● **DATASET EXTRACT**
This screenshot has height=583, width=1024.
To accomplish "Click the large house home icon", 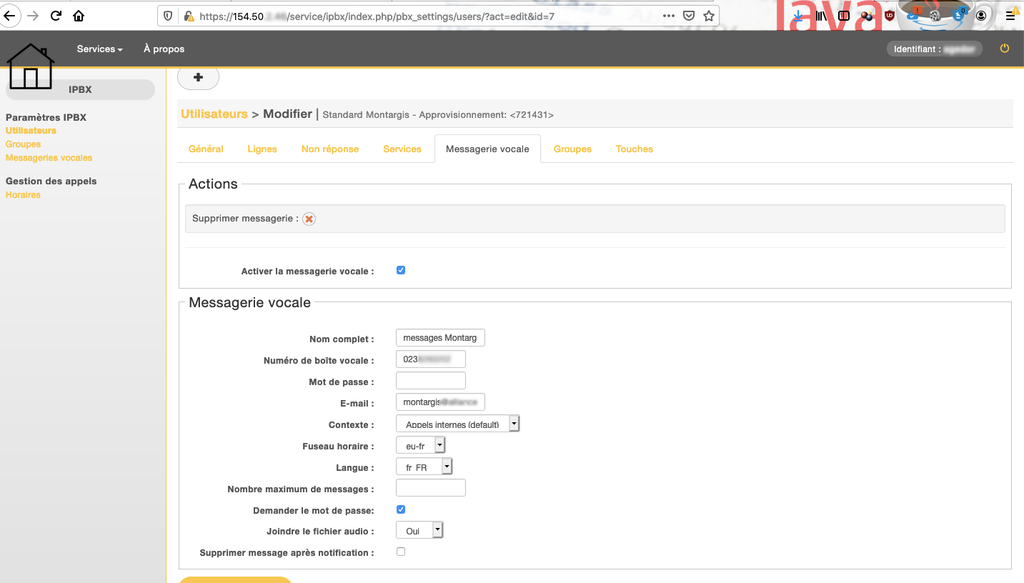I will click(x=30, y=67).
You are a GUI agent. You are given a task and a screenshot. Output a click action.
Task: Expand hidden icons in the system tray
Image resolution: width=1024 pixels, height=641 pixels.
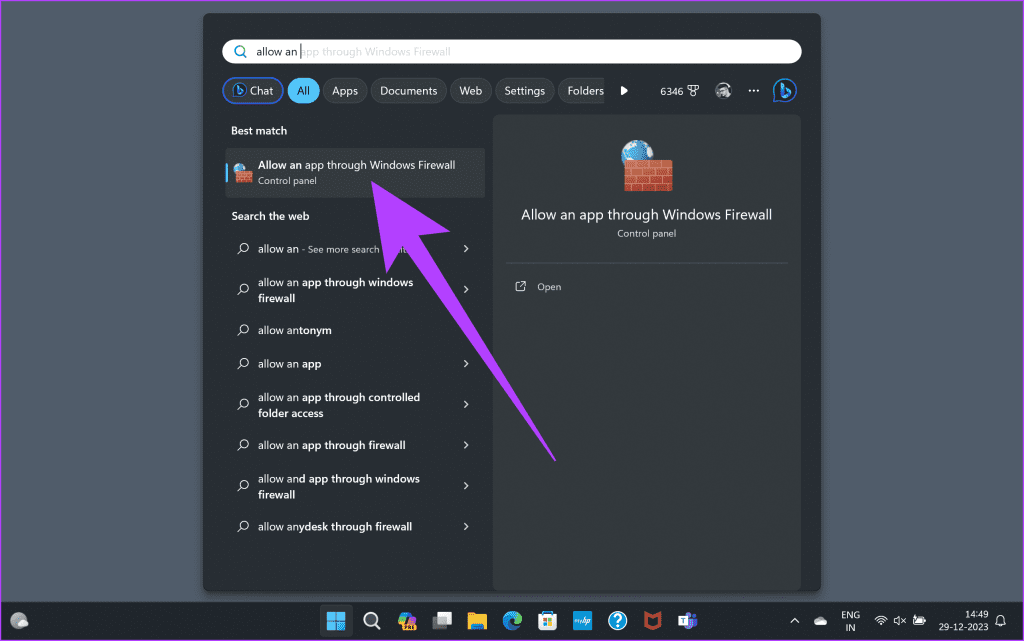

● **TRY IT**
Find every line in the records that uses the string "width", then copy it.

● **RESPONSE TO THE TASK**
This screenshot has height=583, width=1024.
Image resolution: width=1024 pixels, height=641 pixels.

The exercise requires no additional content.